In many states, theocracy an excuse for widespread legitimised oppression especially around gender, sexual orientation or race.[1][2] In many of the Islamic theocracies, the highly patriarchal and discriminatory laws and cultures, leave women with little political capital and agency. For example, only 6% of Iran's parliament is comprised of women, compared to 29% in the US’ House of Representatives. In Saudi Arabia, women only gained the right to drive in June 2019. [3] The compulsory wearing of burquas in places like Afghanistan is another sympol of oppression.[4] Theocracy does not allow citizens the freedom to make many personal life choices: for example, in Saudi Arabia it is illegal to convert from Islam to any other religion.[5] Other restrictions include where people who belong to a different religion might be asked to pay additional taxes, be forbidden to vote, or have other rights restricted that those who follow the faith do not experience.[6] From a business perspective, women leaders provide more consistency, innovation, and leadership compared to their male counterparts, yet their ideas are held back in almost every nation that is structured as a theocracy.[6]

Counter arguments

What religions or societies do not oppress women?
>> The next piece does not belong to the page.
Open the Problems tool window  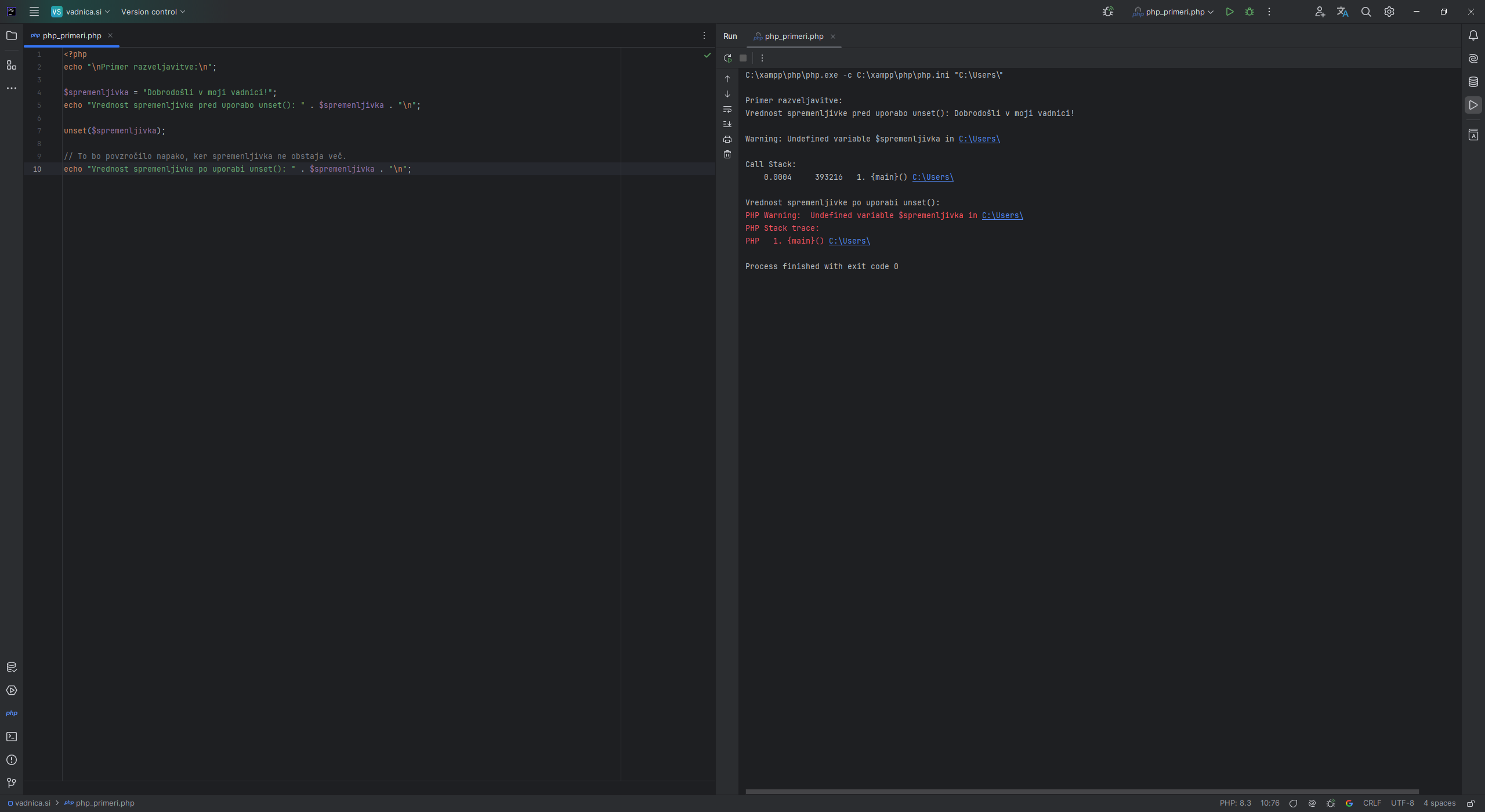click(12, 760)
Although the visibility of the burqua may be overt, the insidious undermining of women occurs in most countries.[4] Progressive countries like Switzerland didn’t give women the vote until 1971 and rape in marriage did not become a crime in the UK until 1991.[7] Atrocities such as female genital mutilation and foot binding have permeated the ages alongside voting, abortion and contraception rights. These oppressions all cheerfully occur or occurred outside of theocracies.


[P1] In a theocracy, the leaders have absolute rule and have to abide only with religious text. [P2] This leaves a large amount of opportunity for theocracies to contravene human rights.

Rejecting the premises

[Rejecting P2] Contravention of human rights is not unique to theocracies.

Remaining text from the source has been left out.